What to do | Write back every entry exactly as it reads, with the pictures left behind.
### Records supplied ###
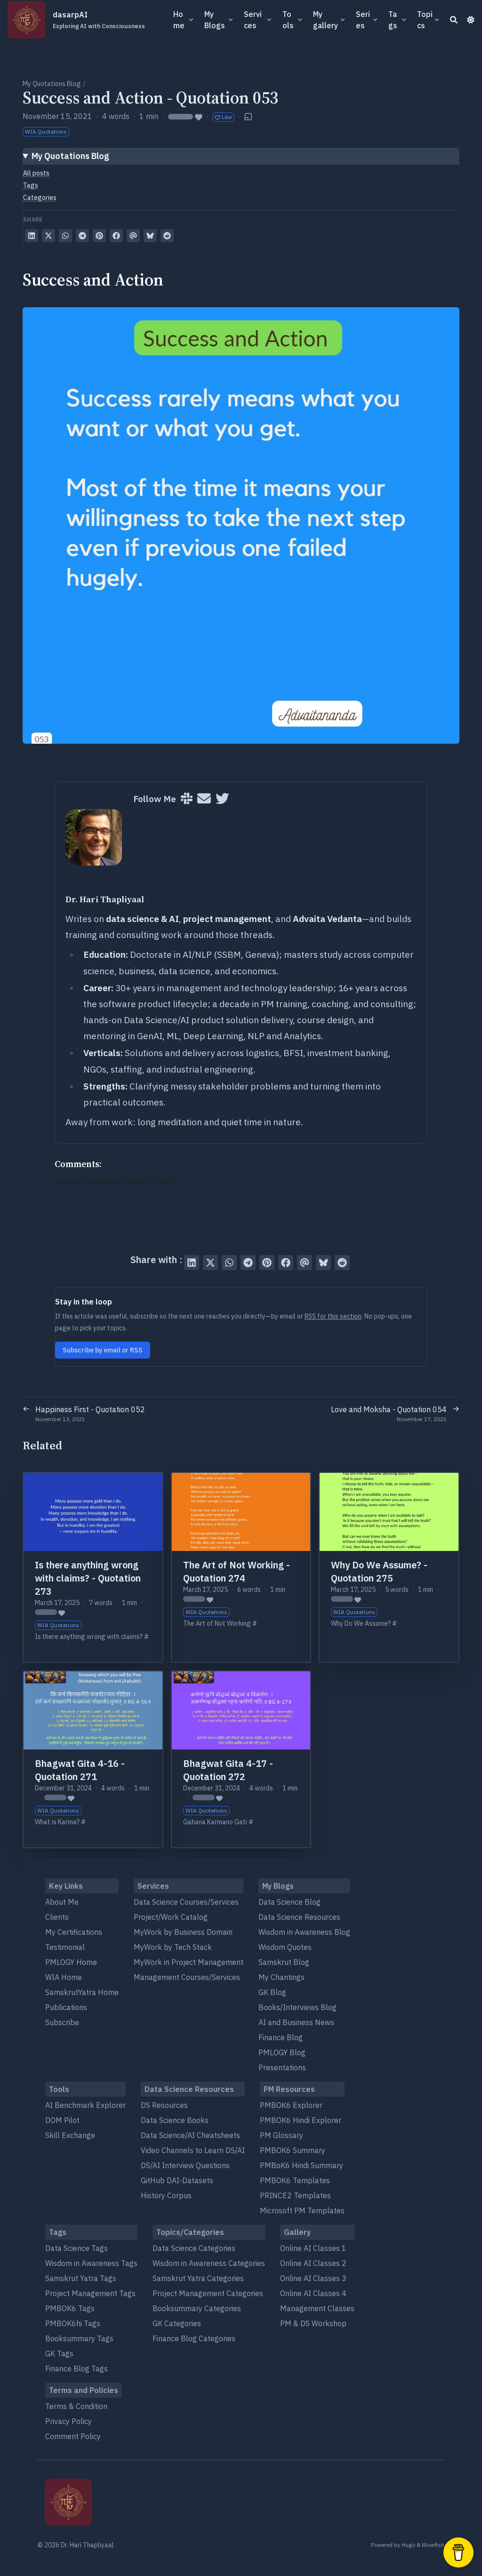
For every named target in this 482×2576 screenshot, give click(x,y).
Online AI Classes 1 (313, 2248)
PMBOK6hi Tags (72, 2323)
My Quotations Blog (52, 84)
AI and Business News (296, 2022)
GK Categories (177, 2323)
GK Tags (59, 2353)
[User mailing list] (204, 799)
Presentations (282, 2067)
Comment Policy (73, 2436)
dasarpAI (99, 20)
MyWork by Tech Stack (173, 1947)
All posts (36, 173)
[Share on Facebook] (116, 235)
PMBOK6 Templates (295, 2180)
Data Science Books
###
Worked solution |
For every named target in this 482×2576 screenshot, give click(x,y).
Online AI Classes 1 (313, 2248)
PMBOK6hi Tags (72, 2323)
My Quotations Blog (52, 84)
AI and Business News (296, 2022)
GK Categories (177, 2323)
GK Tags (59, 2353)
[User mailing list] (204, 799)
Presentations (282, 2067)
Comment Policy (73, 2436)
dasarpAI (99, 20)
MyWork by Tech Stack (173, 1947)
All posts (36, 173)
[Share on Facebook] (116, 235)
PMBOK6 Templates (295, 2180)
Data Science Books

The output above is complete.